In New Zealand, one day out walking a vet observed a clearly unwell leopard seal on a beach. As any concerned vet would, he proceeded to… scoop up a lump of the poorly seal’s poop and took it off for analysis. He was expecting to find therein some ghastly little parasites or viruses or what have you, but instead found… a USB stick. After much disinfection (I hope), the vet stuck the thumb drive into his computer (don’t try any of this at home kids, but this was a special case). And guess what? Thereon were stored lots of photos of the beautiful New Zealand scenery! Now the vet and Co. are seeking the owners of the USB – using this here video. Recognize it, anybody?

Galápa-gosh – pt. 2: the maiden flight of a young albatross.

The albatross is one of the most astonishing birds in the world. It can fly for thousands of miles from the shore, it can actually live up in the air for years without landing, epic poems are written about it, epic songs are sung about it, it’s considered an omen, and generally there’s an air of mystery around the species. I mean, like, how did they learn to fly just soooo far? How do they sleep up in the sky? How do they sniff out smells of potential prey from miles away?.

The first time I saw some albatrosses was while sailing on a research vessel through the Drake Passage en route to Antarctica, as you do. They seemed to appear out of nowhere, soared so low over the ocean it looked like they were touching it, circled round the ship (just curious?), and then disappeared never to be seen again; and never once did we see them flap their wings! Like, really: zero times! Indeed, they can glide for hours (or is it days, weeks or months?) upon airstreams caused by large ocean waves and wind – both of which they need both to survive; calm, windless conditions are lethal to the albatross. No wind means it simply can’t fly off – not from water, not from land.
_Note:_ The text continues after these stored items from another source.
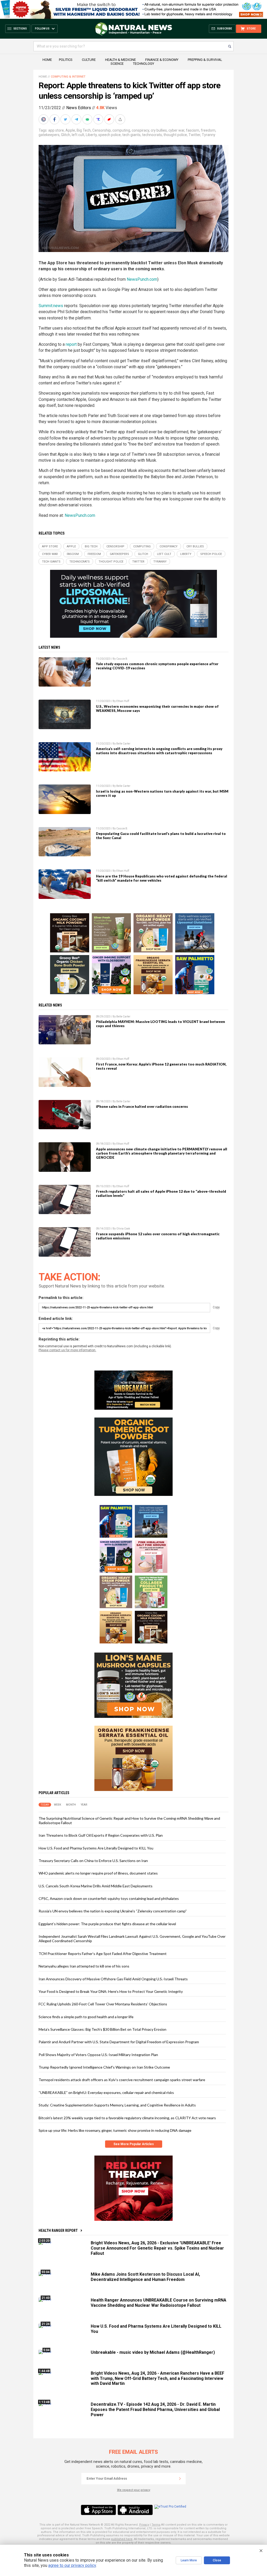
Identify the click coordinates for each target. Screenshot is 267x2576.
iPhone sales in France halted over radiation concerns (142, 1106)
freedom (208, 130)
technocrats (152, 135)
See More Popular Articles (133, 2144)
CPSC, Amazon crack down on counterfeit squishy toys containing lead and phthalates (109, 1898)
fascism (192, 130)
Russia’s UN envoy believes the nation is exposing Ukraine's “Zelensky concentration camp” (113, 1911)
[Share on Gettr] (109, 119)
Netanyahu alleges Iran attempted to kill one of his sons (84, 1966)
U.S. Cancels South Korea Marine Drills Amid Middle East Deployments (96, 1886)
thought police (175, 135)
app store (56, 130)
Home (47, 60)
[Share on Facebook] (55, 119)
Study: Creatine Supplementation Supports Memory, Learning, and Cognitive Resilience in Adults (117, 2105)
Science (117, 64)
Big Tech (84, 130)
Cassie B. (122, 658)
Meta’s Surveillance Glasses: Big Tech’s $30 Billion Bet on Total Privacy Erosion (102, 2029)
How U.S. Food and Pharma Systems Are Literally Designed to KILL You (96, 1848)
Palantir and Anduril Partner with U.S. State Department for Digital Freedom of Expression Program (119, 2042)
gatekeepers (49, 135)
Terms (155, 2524)
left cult (78, 135)
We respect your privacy (133, 2490)
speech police (109, 135)
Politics (65, 60)
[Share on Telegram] (76, 119)
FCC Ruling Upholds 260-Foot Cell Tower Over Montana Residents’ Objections (103, 2004)
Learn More (189, 2560)
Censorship (101, 130)
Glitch (65, 135)
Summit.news (51, 305)
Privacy (144, 2524)
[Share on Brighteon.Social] (44, 119)
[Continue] (180, 2478)
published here (121, 2539)
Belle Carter (123, 743)
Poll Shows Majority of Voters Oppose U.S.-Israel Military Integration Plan (98, 2054)
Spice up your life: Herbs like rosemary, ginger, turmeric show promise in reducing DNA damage (115, 2130)
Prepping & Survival (205, 60)
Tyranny (208, 135)
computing (121, 130)
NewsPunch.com (142, 279)
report (71, 344)
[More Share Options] (120, 119)
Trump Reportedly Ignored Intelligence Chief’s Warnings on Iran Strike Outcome (104, 2067)
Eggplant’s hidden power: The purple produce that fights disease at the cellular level (107, 1924)
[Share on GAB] (87, 119)
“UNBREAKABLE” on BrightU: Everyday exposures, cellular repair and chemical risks (106, 2092)
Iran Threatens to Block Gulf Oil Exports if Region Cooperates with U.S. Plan (101, 1835)
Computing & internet (68, 76)
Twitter (194, 135)
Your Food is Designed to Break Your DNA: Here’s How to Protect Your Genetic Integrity (111, 1991)
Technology (143, 64)
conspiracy (140, 130)
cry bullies (159, 130)
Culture (89, 60)
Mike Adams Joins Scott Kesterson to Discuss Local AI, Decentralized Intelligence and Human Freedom (145, 2277)
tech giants (131, 135)
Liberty (91, 135)
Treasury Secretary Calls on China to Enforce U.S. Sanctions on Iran (93, 1860)
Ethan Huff (122, 701)
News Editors (78, 107)
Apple (70, 130)
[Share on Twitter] (65, 119)
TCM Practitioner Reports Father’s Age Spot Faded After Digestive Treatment (103, 1953)
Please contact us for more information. (67, 1350)
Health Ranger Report (58, 2230)
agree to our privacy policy (72, 2565)
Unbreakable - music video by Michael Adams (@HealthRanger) (153, 2352)
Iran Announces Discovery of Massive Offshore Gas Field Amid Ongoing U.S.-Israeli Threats (113, 1979)
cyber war (176, 130)
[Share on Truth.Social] (98, 119)
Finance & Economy (161, 60)
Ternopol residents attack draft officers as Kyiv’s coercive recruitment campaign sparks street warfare (122, 2079)
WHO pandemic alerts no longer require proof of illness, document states (98, 1873)
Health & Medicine (120, 60)
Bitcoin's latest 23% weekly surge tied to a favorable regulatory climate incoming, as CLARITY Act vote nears (127, 2118)
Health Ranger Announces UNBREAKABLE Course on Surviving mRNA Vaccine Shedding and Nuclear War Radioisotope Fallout (158, 2303)
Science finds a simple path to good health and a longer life (86, 2017)
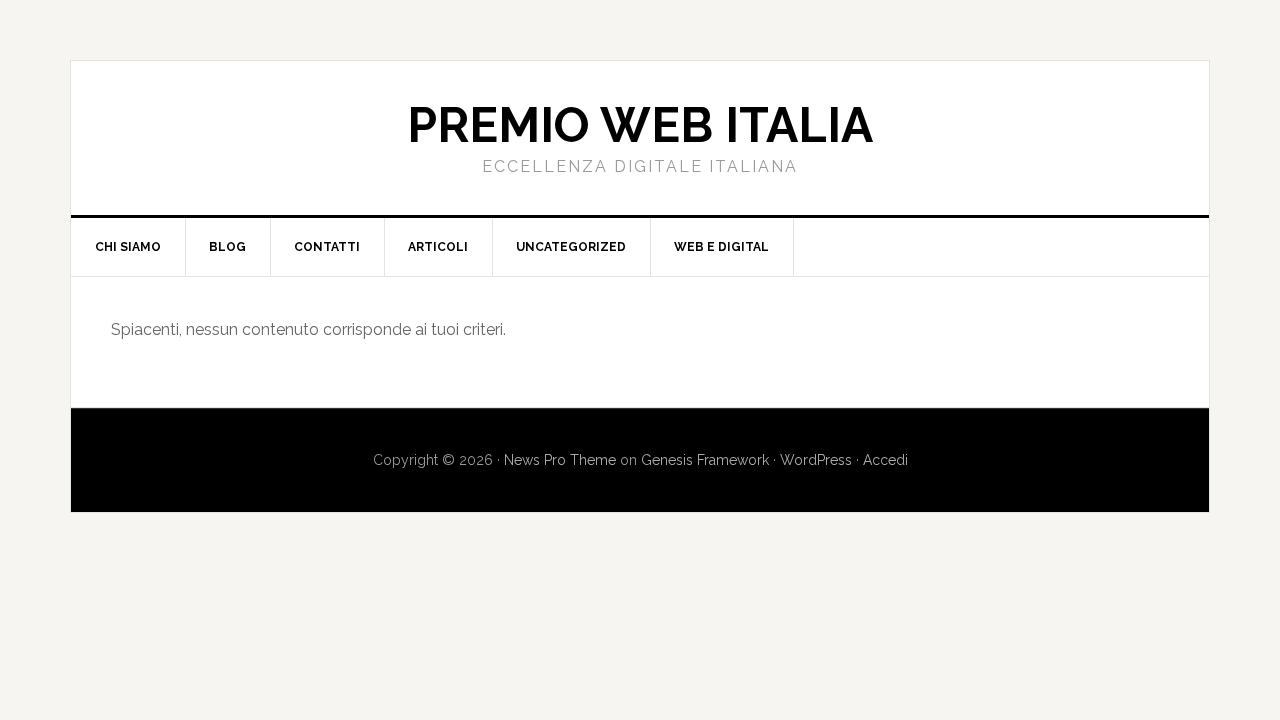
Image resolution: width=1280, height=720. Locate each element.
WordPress (816, 460)
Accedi (885, 460)
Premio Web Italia (640, 125)
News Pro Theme (560, 460)
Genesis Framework (705, 460)
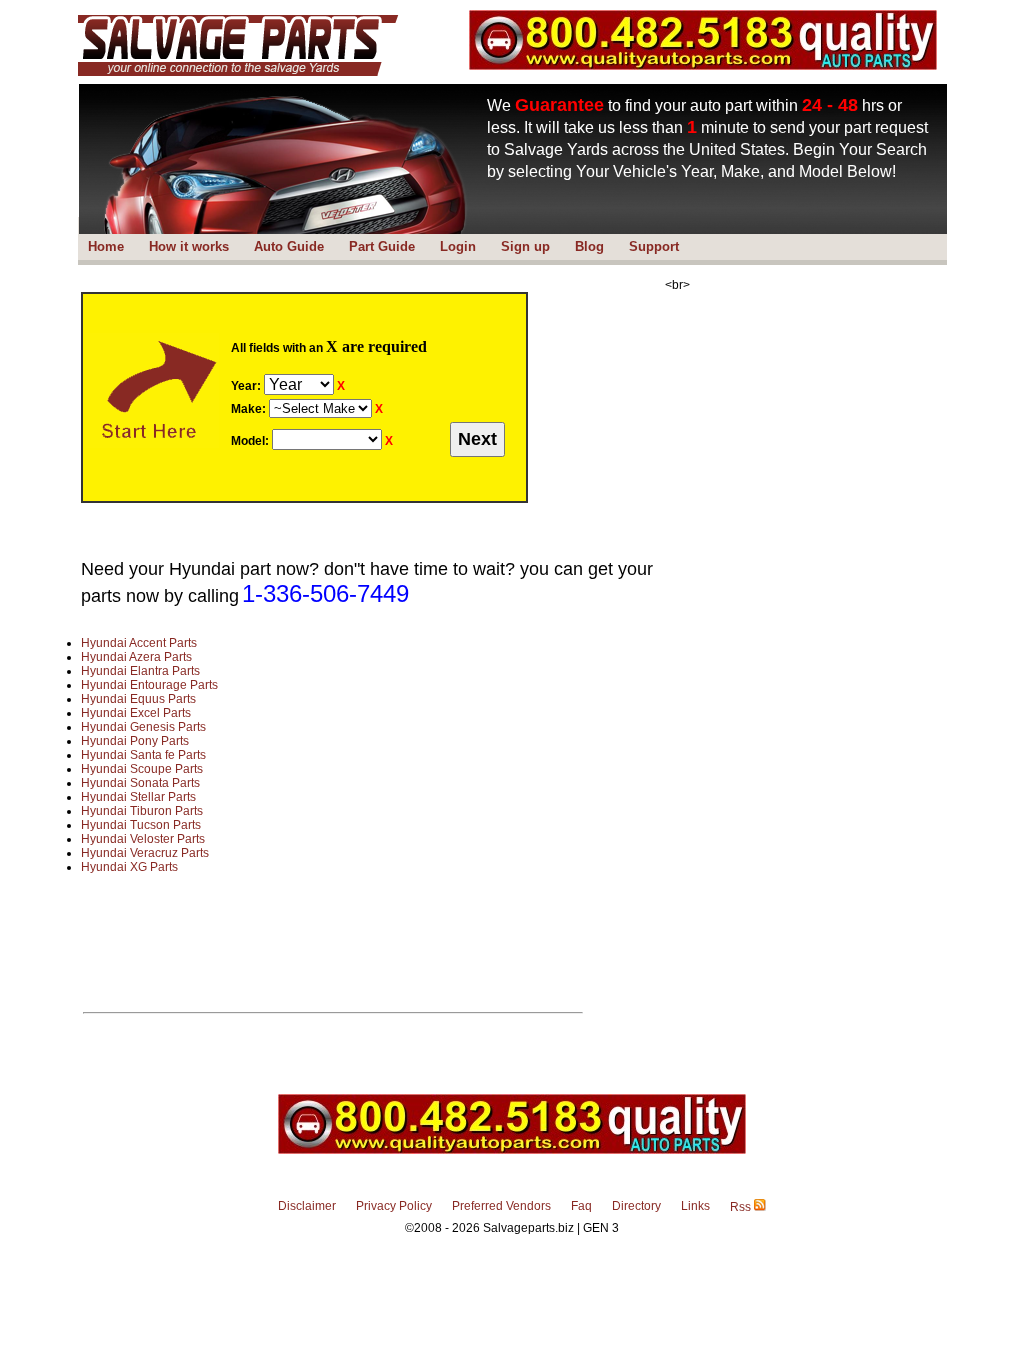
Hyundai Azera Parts (136, 657)
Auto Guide (289, 246)
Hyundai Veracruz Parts (145, 853)
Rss (742, 1207)
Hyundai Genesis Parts (143, 727)
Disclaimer (307, 1206)
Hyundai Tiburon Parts (142, 811)
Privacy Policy (394, 1206)
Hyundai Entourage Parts (149, 685)
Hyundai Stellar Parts (138, 797)
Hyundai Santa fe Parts (143, 755)
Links (695, 1206)
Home (106, 246)
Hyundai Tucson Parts (141, 825)
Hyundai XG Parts (129, 867)
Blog (589, 246)
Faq (581, 1206)
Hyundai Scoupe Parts (142, 769)
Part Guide (382, 246)
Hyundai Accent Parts (139, 643)
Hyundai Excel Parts (136, 713)
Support (654, 246)
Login (458, 246)
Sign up (525, 246)
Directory (636, 1206)
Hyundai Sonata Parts (140, 783)
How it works (189, 246)
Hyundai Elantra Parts (140, 671)
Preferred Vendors (501, 1206)
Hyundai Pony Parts (135, 741)
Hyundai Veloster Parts (143, 839)
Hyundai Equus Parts (138, 699)
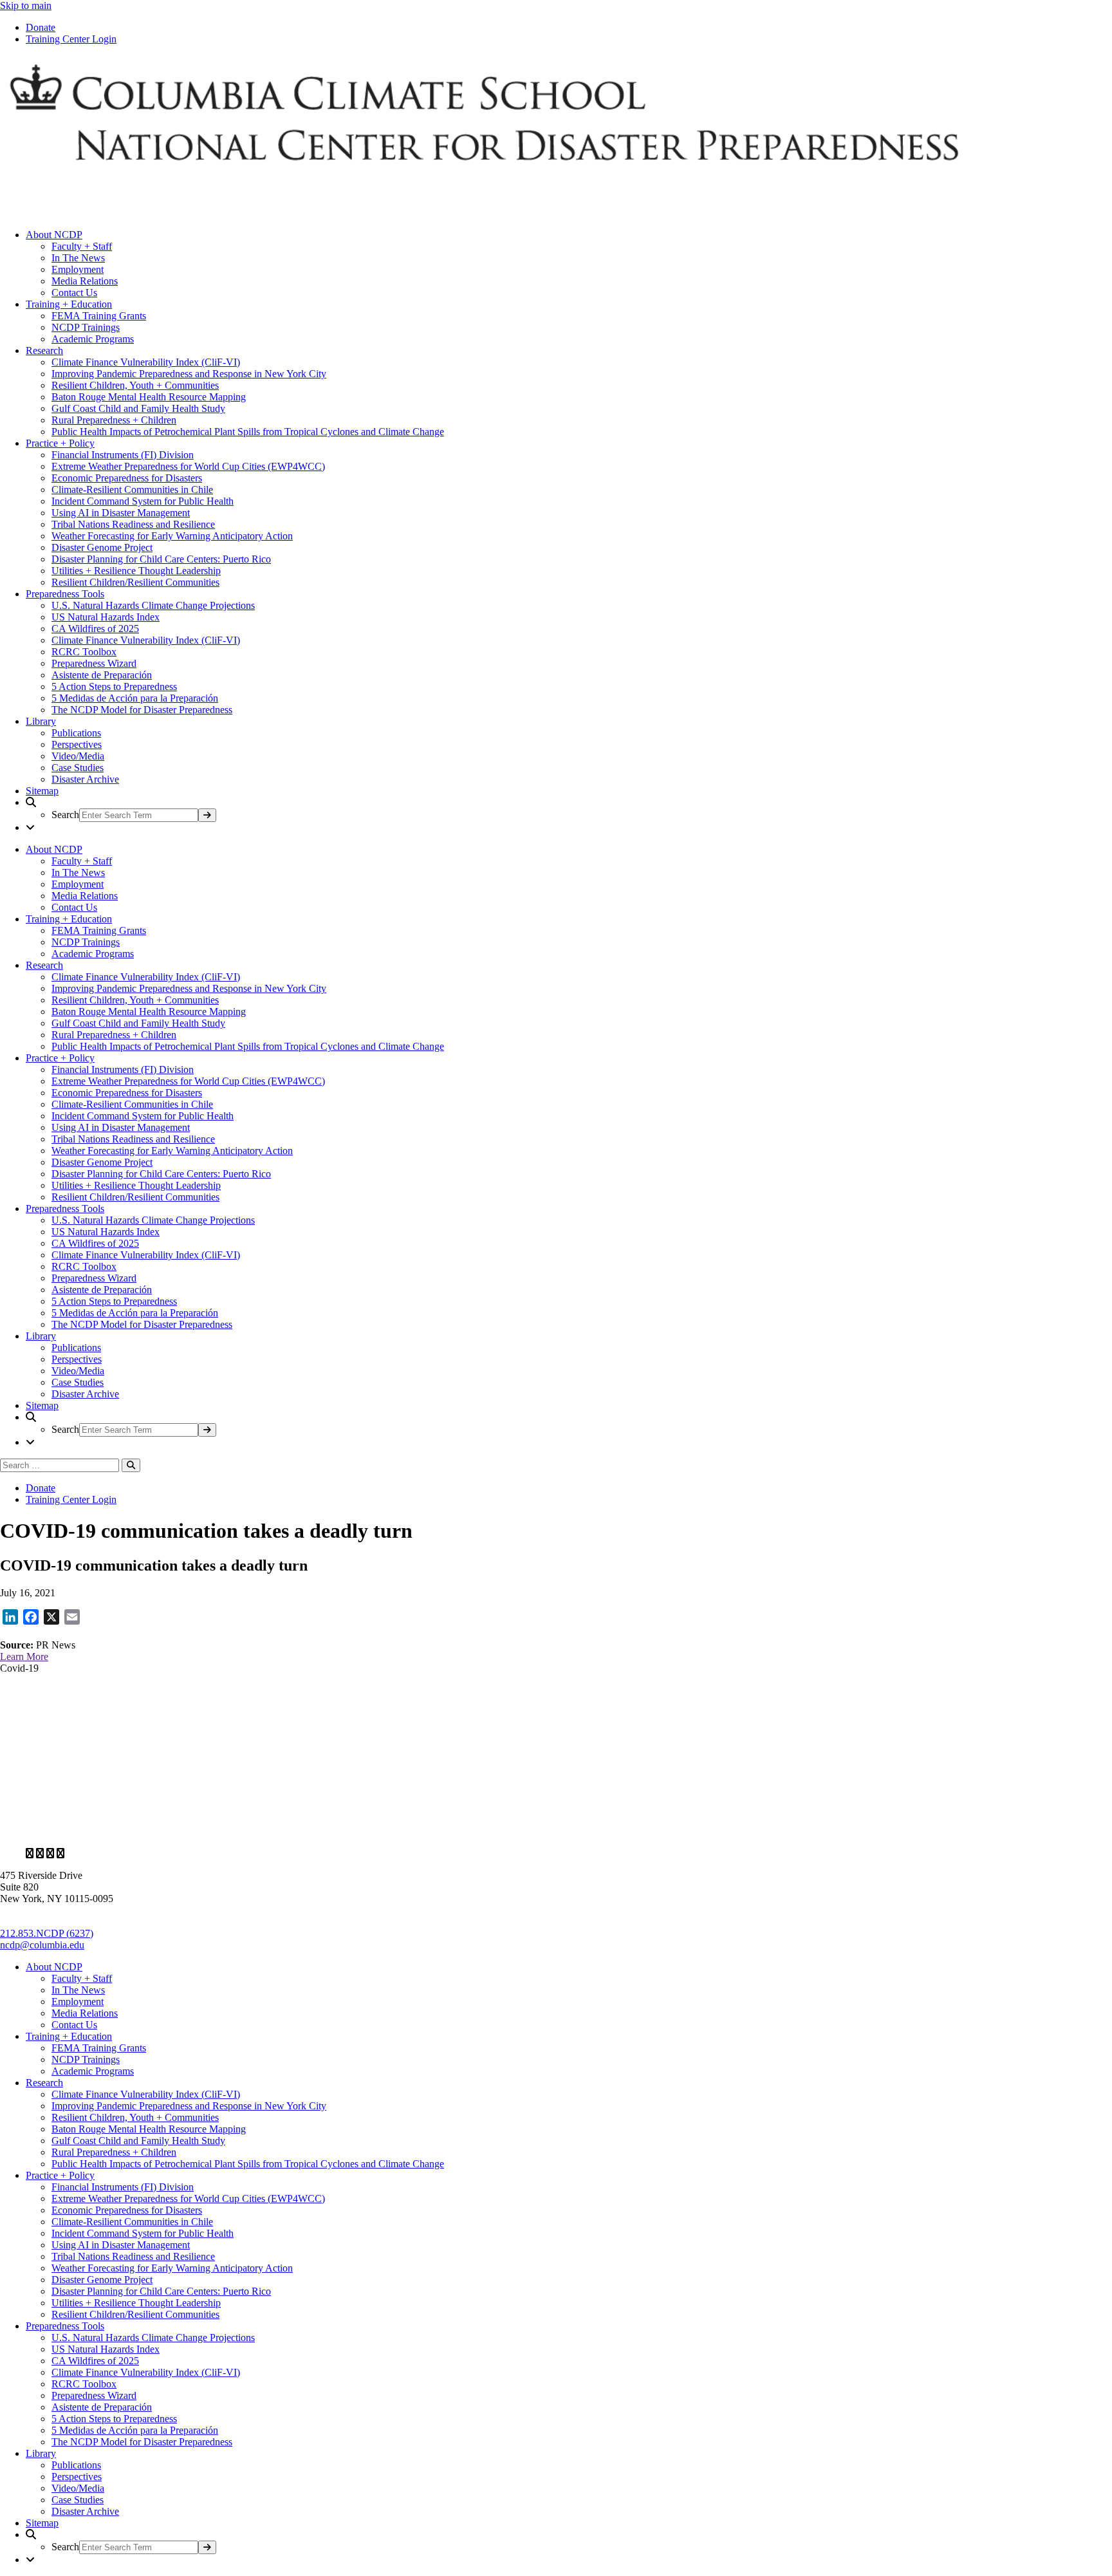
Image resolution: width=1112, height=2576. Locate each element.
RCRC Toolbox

In fact, the species has gone so far down the evolutionary road that’s led to its extraordinary gliding abilities that their wings are hardly flappable like other birds’ wings any more. Instead, they have special retainers into which the bones of the wings stick into, fixing the two-or-three-meter-wide wings in place to resemble a glider plane – with no muscles being used at all and zero energy expenditure.

How do they sleep if they’re up in the sky for years (the first six years of their lives they never touch land once!)? Apparently it’s still not known. It might be that the two halves of their brains take it in turns to sleep and be awake, much like whales and dolphins’ do.

Great albatrosses are expert fishermen and fisherwomen. Much like the boobies, they’re super-fast divers, though they don’t go as far deep into the ocean as boobies. They can sniff out ‘food’ from miles away; they drink seawater (they have a special organ in their beaks (the little bumps with the holes thereon) that filters out the salt!!). They nest and breed only in one place – where they were born. That is, after several years and hundreds of thousands of kilometers of flying gliding they return right back to their birthplace.

Truly fantastic fowl.

Simply seeing an albatross would probably have been the main Ecuad-awe-someness of our second day on the Galápagos Islands. However, what made it even more incredible was that we saw the first ever flight of a young great albatross! But I’ll get to that in a bit…

Rewind! A new day – a new island. Next up: Española Island, which is the main breeding ground of the Galápagos Islands.